* EXERCISE OBJECTIVE:
Only the lines from the line containing "Where should I" to the end of the entries should be repeated, exactly as they appear.

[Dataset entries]
##############################

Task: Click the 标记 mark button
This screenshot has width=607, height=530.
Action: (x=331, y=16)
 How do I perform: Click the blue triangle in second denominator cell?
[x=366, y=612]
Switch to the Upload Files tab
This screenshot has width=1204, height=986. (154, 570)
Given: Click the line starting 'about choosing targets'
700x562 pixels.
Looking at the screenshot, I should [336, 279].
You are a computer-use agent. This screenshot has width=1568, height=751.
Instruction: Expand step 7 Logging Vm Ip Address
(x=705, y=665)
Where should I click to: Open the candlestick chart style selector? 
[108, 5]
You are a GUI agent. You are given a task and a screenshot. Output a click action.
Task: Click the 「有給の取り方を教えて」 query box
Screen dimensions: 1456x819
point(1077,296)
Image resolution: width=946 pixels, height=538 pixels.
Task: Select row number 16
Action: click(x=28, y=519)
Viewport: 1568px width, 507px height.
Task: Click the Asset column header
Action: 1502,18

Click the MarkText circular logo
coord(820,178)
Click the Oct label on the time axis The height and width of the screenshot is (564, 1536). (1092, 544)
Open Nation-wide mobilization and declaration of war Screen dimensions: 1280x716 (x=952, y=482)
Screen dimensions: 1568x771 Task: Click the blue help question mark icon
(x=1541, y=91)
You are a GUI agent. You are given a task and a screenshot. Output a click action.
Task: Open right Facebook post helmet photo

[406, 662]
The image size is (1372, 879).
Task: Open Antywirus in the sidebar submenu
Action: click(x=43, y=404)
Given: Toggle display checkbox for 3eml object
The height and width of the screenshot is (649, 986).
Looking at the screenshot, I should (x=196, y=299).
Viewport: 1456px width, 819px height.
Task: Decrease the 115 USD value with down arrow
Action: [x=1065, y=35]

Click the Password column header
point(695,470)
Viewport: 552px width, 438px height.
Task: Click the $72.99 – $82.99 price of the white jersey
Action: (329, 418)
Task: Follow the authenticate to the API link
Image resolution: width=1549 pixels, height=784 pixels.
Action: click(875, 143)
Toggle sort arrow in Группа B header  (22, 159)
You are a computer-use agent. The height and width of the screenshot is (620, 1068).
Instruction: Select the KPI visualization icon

##############################

* SOLUTION TO THIS TASK:
Where should I click to: Open the candlestick chart style selector? 
[108, 5]
You are a GUI agent. You are given a task and a screenshot. Output a click action.
Task: Click the 「有給の取り方を教えて」 query box
Screen dimensions: 1456x819
point(1077,296)
Image resolution: width=946 pixels, height=538 pixels.
Task: Select row number 16
Action: click(x=28, y=519)
Viewport: 1568px width, 507px height.
Task: Click the Asset column header
Action: 1502,18

Click the MarkText circular logo
coord(820,178)
Click the Oct label on the time axis The height and width of the screenshot is (564, 1536). (1092, 544)
Open Nation-wide mobilization and declaration of war Screen dimensions: 1280x716 (x=952, y=482)
Screen dimensions: 1568x771 Task: Click the blue help question mark icon
(x=1541, y=91)
You are a GUI agent. You are given a task and a screenshot. Output a click action.
Task: Open right Facebook post helmet photo

[406, 662]
The image size is (1372, 879).
Task: Open Antywirus in the sidebar submenu
Action: click(x=43, y=404)
Given: Toggle display checkbox for 3eml object
The height and width of the screenshot is (649, 986).
Looking at the screenshot, I should (x=196, y=299).
Viewport: 1456px width, 819px height.
Task: Decrease the 115 USD value with down arrow
Action: [x=1065, y=35]

Click the Password column header
point(695,470)
Viewport: 552px width, 438px height.
Task: Click the $72.99 – $82.99 price of the white jersey
Action: (329, 418)
Task: Follow the authenticate to the API link
Image resolution: width=1549 pixels, height=784 pixels.
Action: click(875, 143)
Toggle sort arrow in Группа B header  (22, 159)
You are a computer-use agent. The height and width of the screenshot is (620, 1068).
Instruction: Select the KPI visualization icon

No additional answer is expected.